2. Seek a state of relaxation: What I hadn’t realized at the time was how the activity of drawing relaxed me. Dr. Ursano said the activity itself provided a sense of security. “One creates a space in which one can be and feel safe. Just to be able to find that safe space and remember that it exists. The process of creating that is, in itself, the process of creating hope.”

3. Don’t critique yourself, but add dates: Whatever mode you choose, be generous with yourself and avoid critiquing your work. If you’re drawing, don’t fret if you simply want to scribble. Give yourself space to work in a manner you might not normally work in, too. But put dates on the works, which can serve almost as a visual diary.

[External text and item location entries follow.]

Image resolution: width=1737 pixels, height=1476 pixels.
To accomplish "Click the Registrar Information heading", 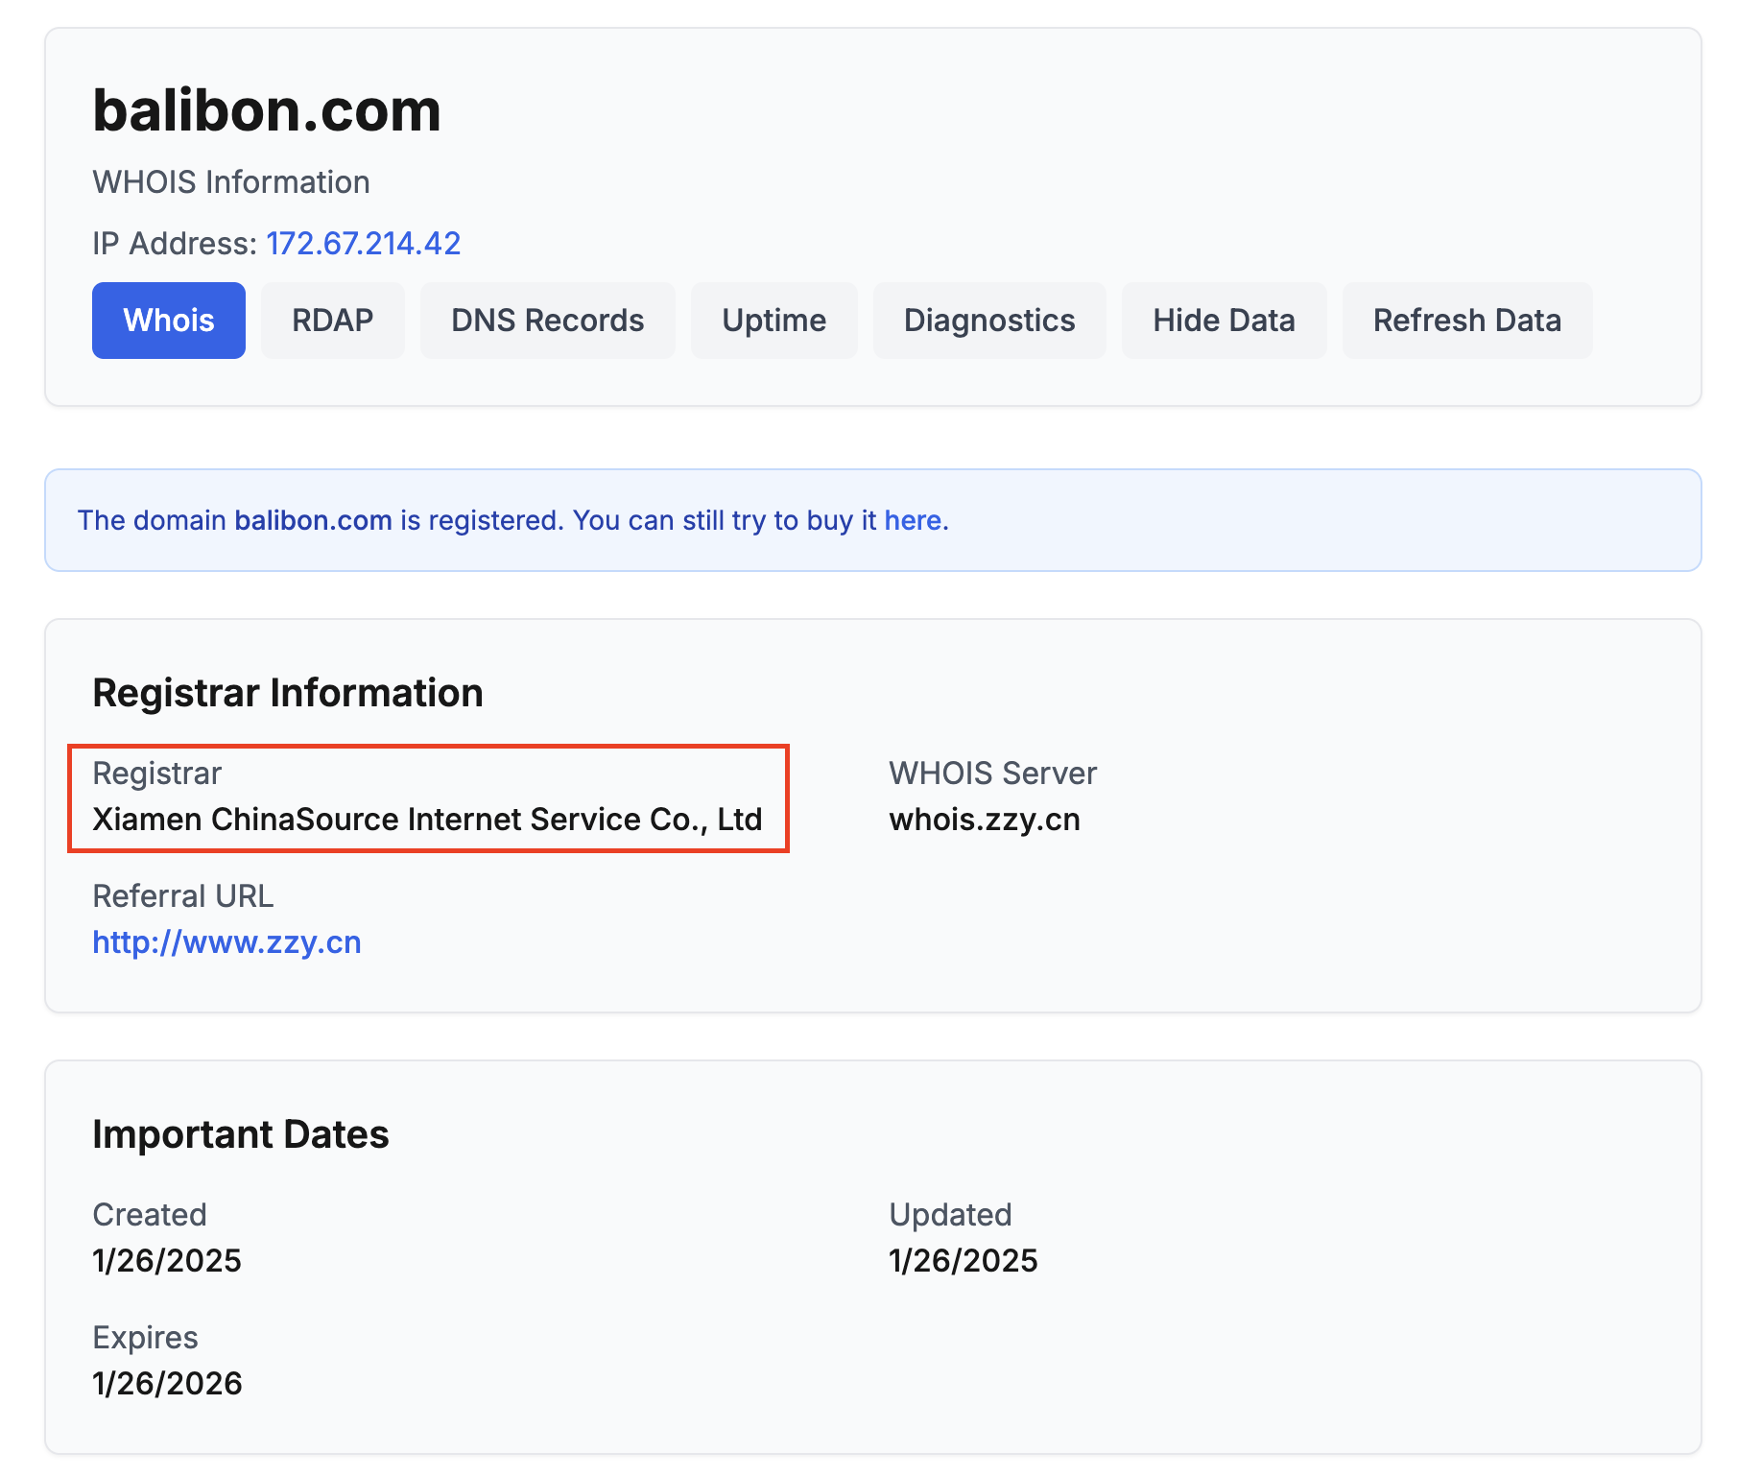I will [287, 693].
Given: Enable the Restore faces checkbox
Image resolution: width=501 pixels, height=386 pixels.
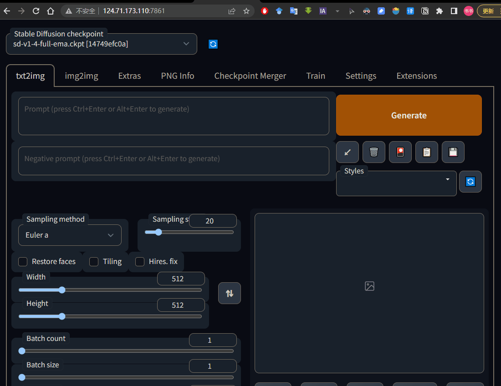Looking at the screenshot, I should coord(23,262).
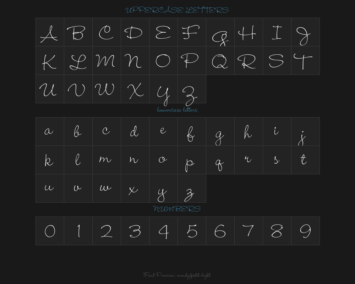The width and height of the screenshot is (355, 284).
Task: Click the number 0 glyph cell
Action: coord(50,231)
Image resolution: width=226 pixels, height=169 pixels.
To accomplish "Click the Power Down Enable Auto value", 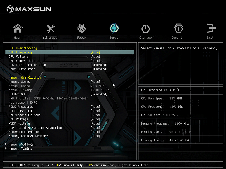I will [x=95, y=132].
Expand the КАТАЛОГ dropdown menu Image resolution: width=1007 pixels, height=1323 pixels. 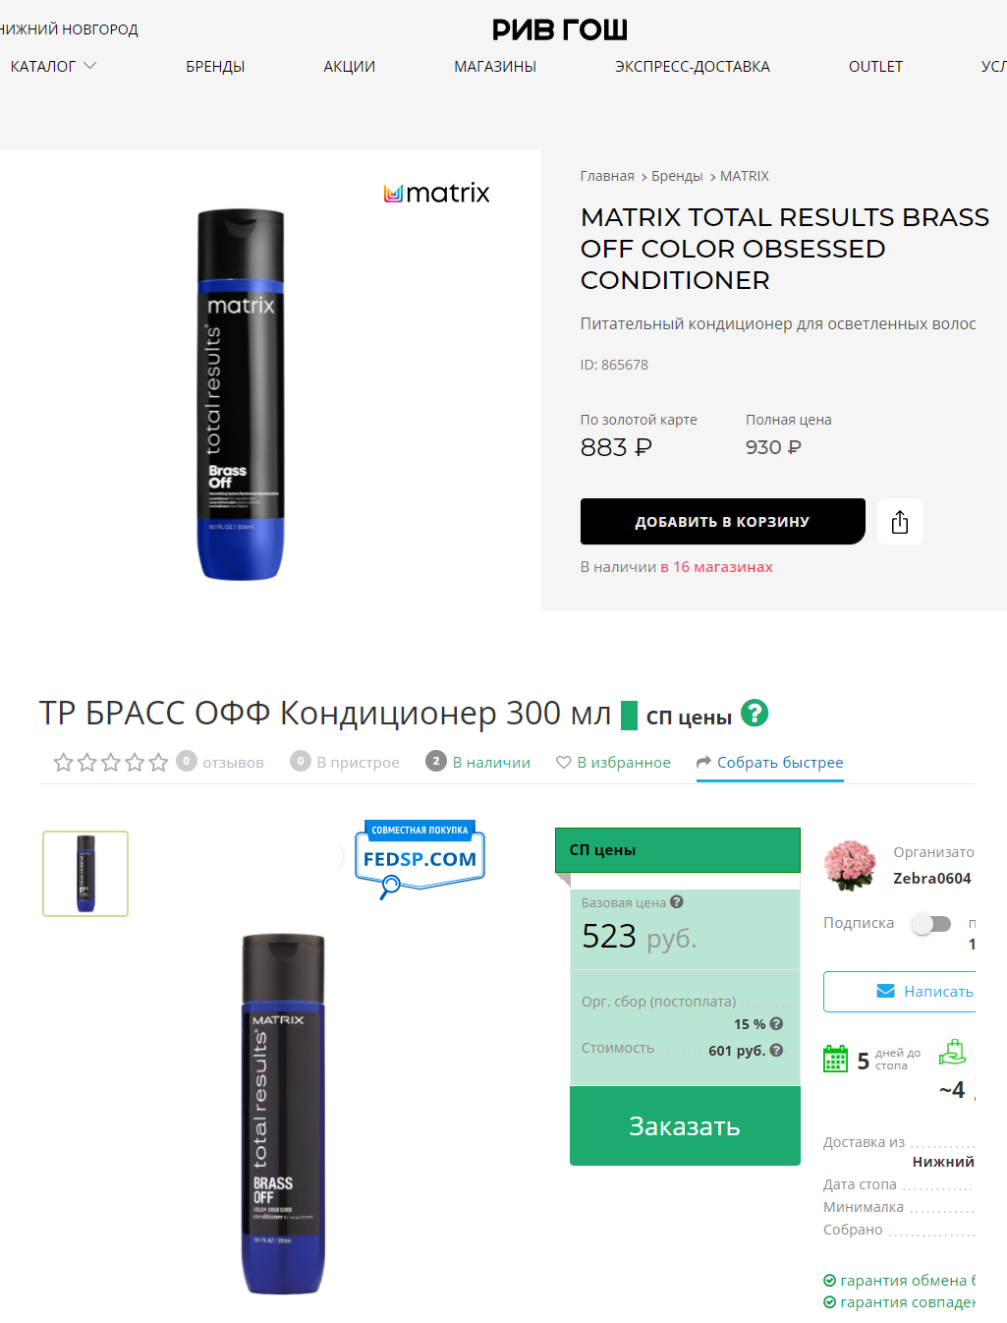pos(53,66)
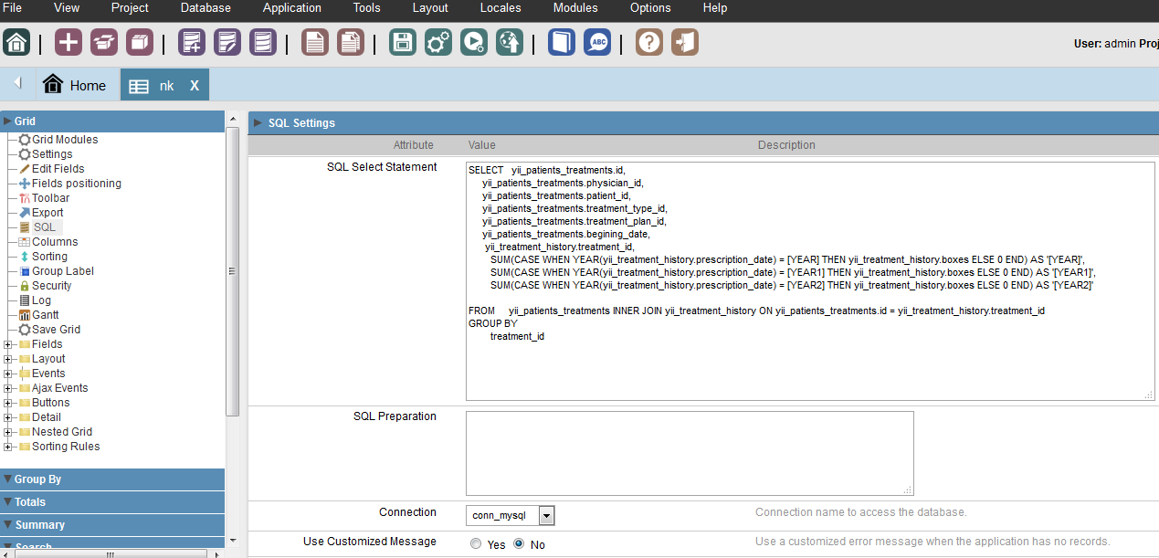Image resolution: width=1159 pixels, height=558 pixels.
Task: Expand the Fields folder in tree
Action: [8, 344]
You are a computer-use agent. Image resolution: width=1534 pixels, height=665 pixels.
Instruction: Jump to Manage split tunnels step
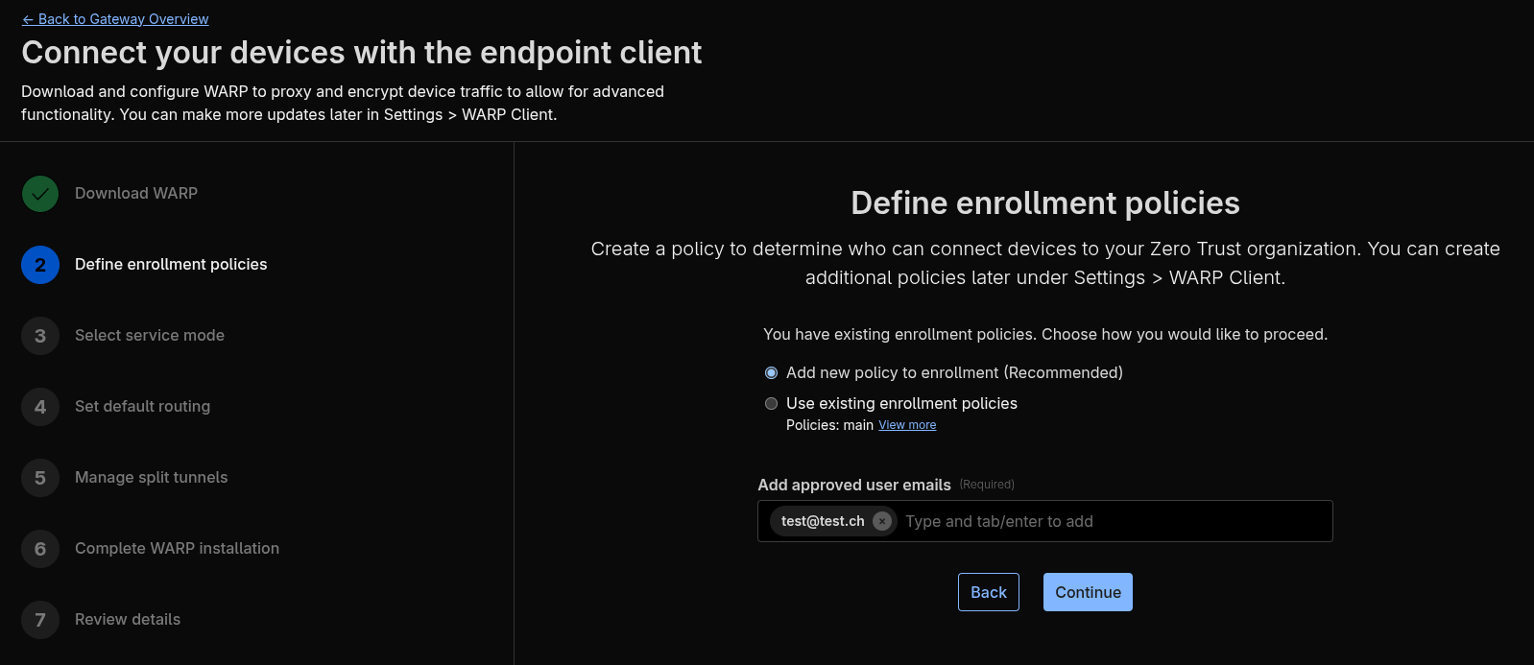pyautogui.click(x=151, y=478)
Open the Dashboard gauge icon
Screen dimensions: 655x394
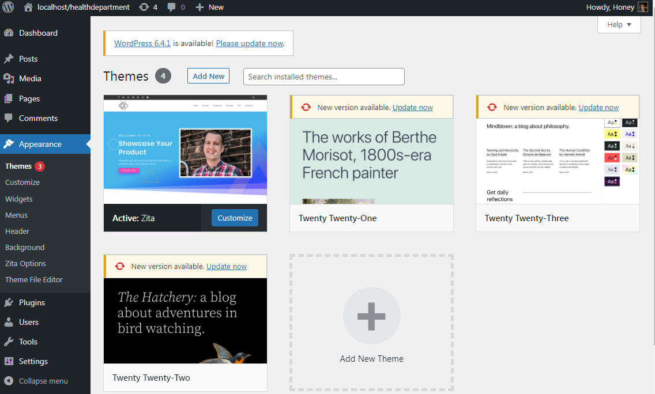9,33
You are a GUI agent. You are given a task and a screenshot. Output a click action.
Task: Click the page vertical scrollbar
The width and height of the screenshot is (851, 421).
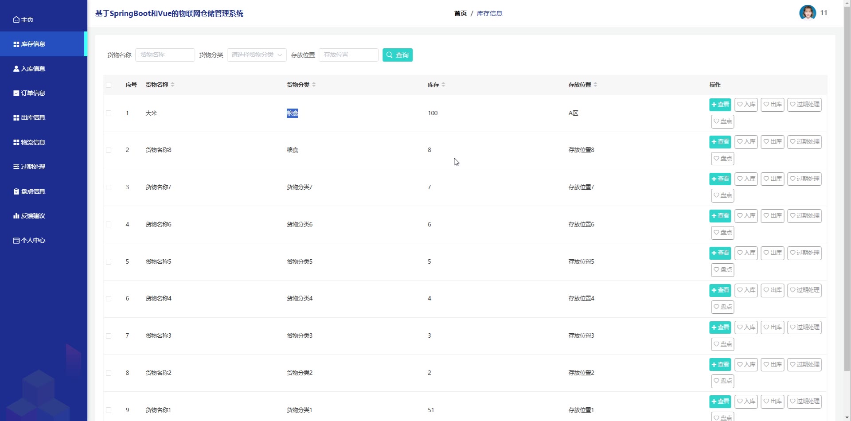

4. Be selective — don’t show everyone your work: Refrain from showing others your work, or show it only to a spouse or close friend, at least at first. “In psychotherapy,” Dr. Ursano said, “the response of the therapist will be to the benefit of the person or patient that is there.” But there’s no “rule” on how others will respond outside of therapy, where responses can be vastly different. “Some will run away,” Dr. Ursano explained. “Others will want to talk about it more than you want to. And some will appreciate the new meaning that it brings to their lives.”

Dr. Ursano said patients who have lived through trauma have many options to help them heal: “We have wonderful treatments for post-traumatic stress these days that are highly effective, both psychotherapy and medication. Reaching for those resources is done usually through one’s primary-care physician.”